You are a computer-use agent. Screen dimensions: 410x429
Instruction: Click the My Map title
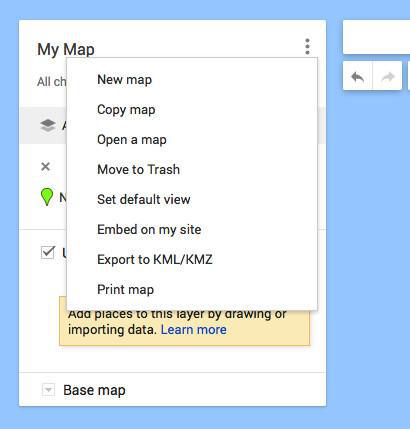[66, 49]
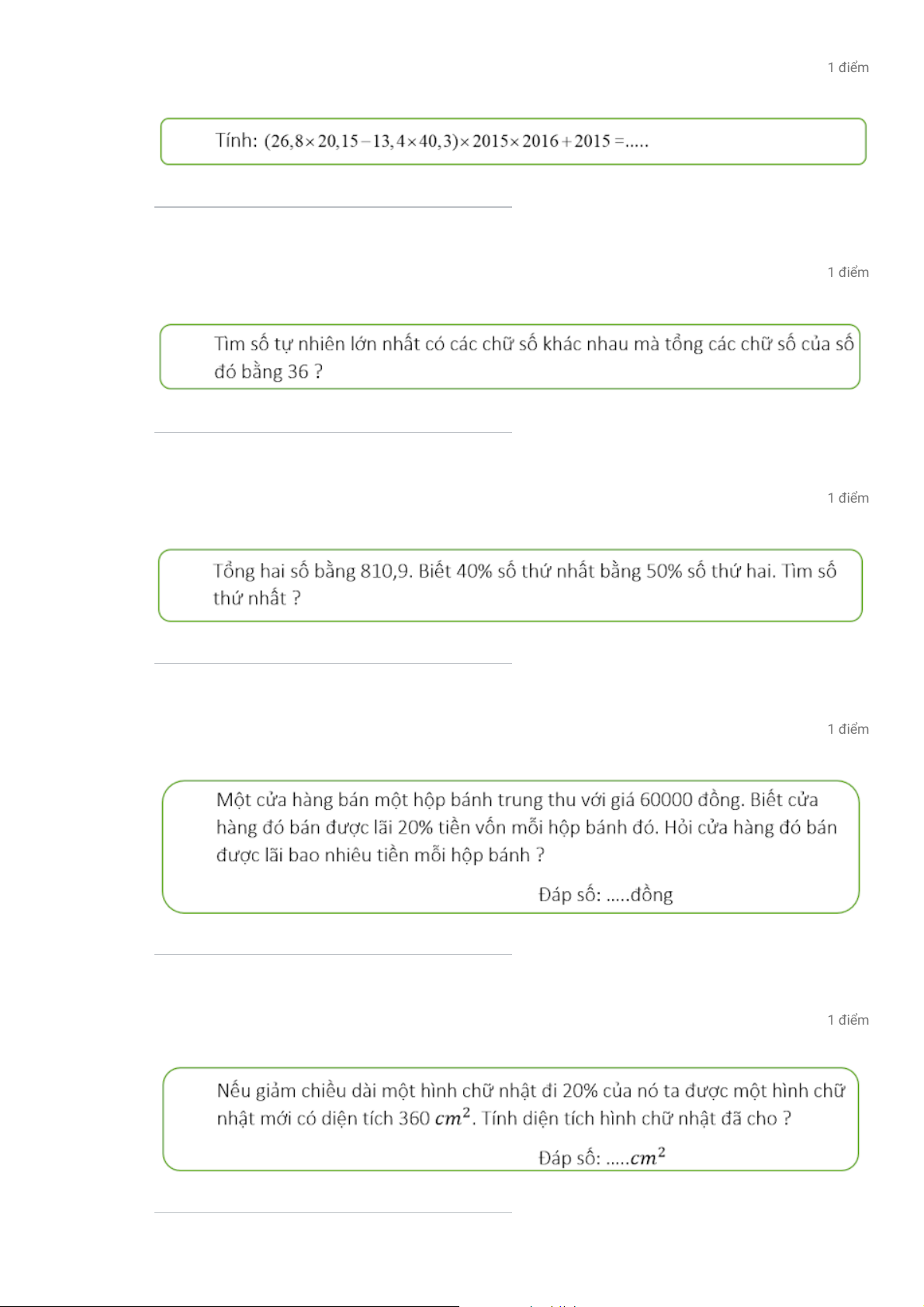
Task: Select the 'Nếu giảm chiều dài' question image
Action: click(510, 1119)

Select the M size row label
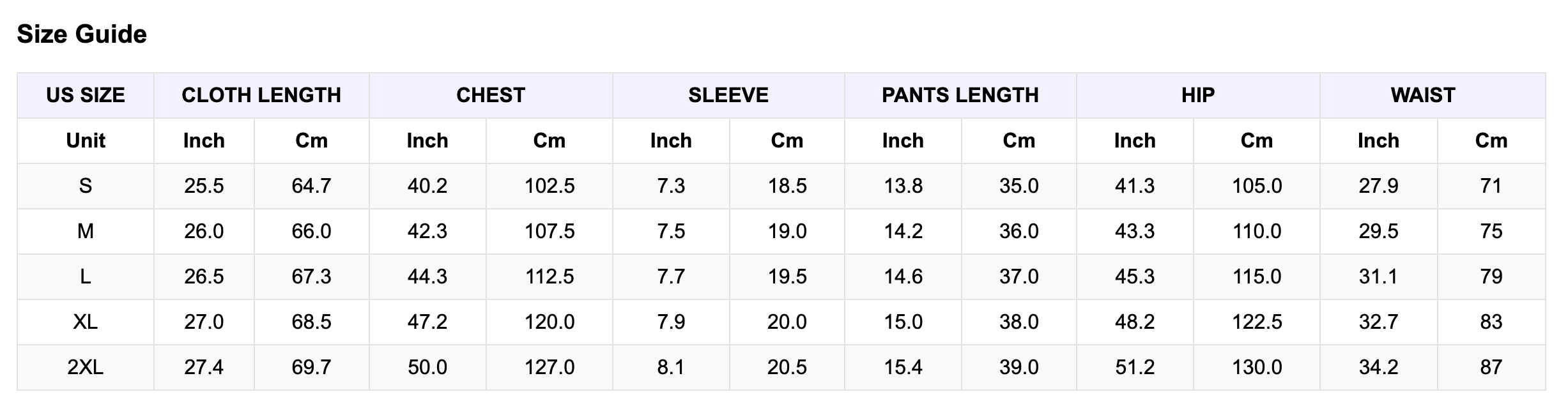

#####

INSTRUCTIONS FOR THE TASK: Copy the data character for character, but drop all pictures from the copy.

TASK SOLUTION:
You are a computer-use agent. Screen dimensions: 410x429
Instruction: Click the My Map title
[66, 49]
Task: Select the 'Nếu giảm chiều dài' question image
Action: click(510, 1119)

Select the M size row label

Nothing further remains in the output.